Procedures with a string were in younger patients, with higher frequency of previous stone surgery, lower frequency of ureteral stone location and smaller stones. Patients with string stents had a higher rate of alpha blocker postoperative prescription.

9.6% patients had a postoperative Emergency department (ED) visit within 30 days of ureteroscopy. Patients with a string had a higher visit emergency department rate on the day of stent removal or day after compared to those without a string ureteral stent, with statistical significance.

Patients with extraction string had significantly shorter dwell times. The dwell time of 0-4 days was significantly associated with an increased ED visits. There were no statistically significant increase in risk of ED visits in patients with a string if dwell times were more >5 days.

The authors' conclusions are quite straightforward in this regard, a ureteral stenting of 4 days or less is associated with an increase in postoperative ED visits around the time of stent removal. They recommended a minimum dwell time of at least 5 days.

img Electromechanically Functionalized Ureteral Stents for Wireless Obstruction Monitoring. ACS Biomater Sci Eng. 2023.
Darestani YMR, et al.
img 3'
https://pubmed.ncbi.nlm.nih.gov/37276260/ img

The authors of this experimental study assess a new ureteral stent design. Currently, an aim in the development of new ureteral stents is that in addition to their known indications to improve upper urinary tract drainage and to help as an internal scaffold, ureteral stents should have other applications. In this sense, different research groups focus their interest in developing new drug-eluting stents or stents capable of measuring some urodynamic parameters.

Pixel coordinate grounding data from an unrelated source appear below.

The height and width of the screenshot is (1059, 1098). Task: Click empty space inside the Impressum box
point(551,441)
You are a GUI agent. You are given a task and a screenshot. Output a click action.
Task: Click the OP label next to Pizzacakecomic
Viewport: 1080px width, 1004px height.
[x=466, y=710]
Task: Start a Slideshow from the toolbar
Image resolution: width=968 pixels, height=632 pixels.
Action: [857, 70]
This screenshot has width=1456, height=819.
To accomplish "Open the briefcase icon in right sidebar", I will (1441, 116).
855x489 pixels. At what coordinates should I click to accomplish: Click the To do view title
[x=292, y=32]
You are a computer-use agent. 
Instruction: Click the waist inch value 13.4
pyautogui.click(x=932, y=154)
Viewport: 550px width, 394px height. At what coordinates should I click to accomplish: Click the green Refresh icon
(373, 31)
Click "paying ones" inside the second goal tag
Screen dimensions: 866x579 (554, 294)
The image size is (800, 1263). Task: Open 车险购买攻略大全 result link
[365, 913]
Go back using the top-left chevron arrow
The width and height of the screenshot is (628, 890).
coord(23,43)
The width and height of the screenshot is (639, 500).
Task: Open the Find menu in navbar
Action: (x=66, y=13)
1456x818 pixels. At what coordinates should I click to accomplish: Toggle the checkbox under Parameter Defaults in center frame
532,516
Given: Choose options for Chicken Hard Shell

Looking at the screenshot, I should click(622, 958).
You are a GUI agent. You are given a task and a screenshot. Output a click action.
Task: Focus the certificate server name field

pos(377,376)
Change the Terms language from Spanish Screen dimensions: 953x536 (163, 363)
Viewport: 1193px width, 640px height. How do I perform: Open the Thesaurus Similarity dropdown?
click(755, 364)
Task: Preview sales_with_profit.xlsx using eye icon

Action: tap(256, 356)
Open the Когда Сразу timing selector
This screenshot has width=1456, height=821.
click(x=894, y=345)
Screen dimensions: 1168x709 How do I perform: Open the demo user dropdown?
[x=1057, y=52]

In the case of this experimental study, researchers evaluate a new design of “intelligent double-J ureteral stent” equipped with a micro pressure sensor and antenna circuitry to monitor kidney pressure to detect a ureteral obstruction and the resultant hydronephrosis. The size micro-sensor is: 0.85 mm high; 1.4mm wide and 1.4 mm length.

The researchers assess in an in vitro simulator test a sensor-integrated wireless biocompatible ureteral stent to continuous kidney pressure monitoring to early detection of hydronephrosis. The results of this interesting study suggest the applicability of the developed new device to the wireless sensing and detection kidney pressure, without the need for a battery.

Future use of a pressure-sensing ureteral stent will help improve patient care in a timely fashion while reducing healthcare costs by delivering a constant, low-cost pressure sensing system.

These experimental studies are opening up an exciting new development world that can improve and expand the indications for ureteral stents. Not for all patients of course, but these new lines of development will allow improvements in current stents and above all to personalize stents for patients.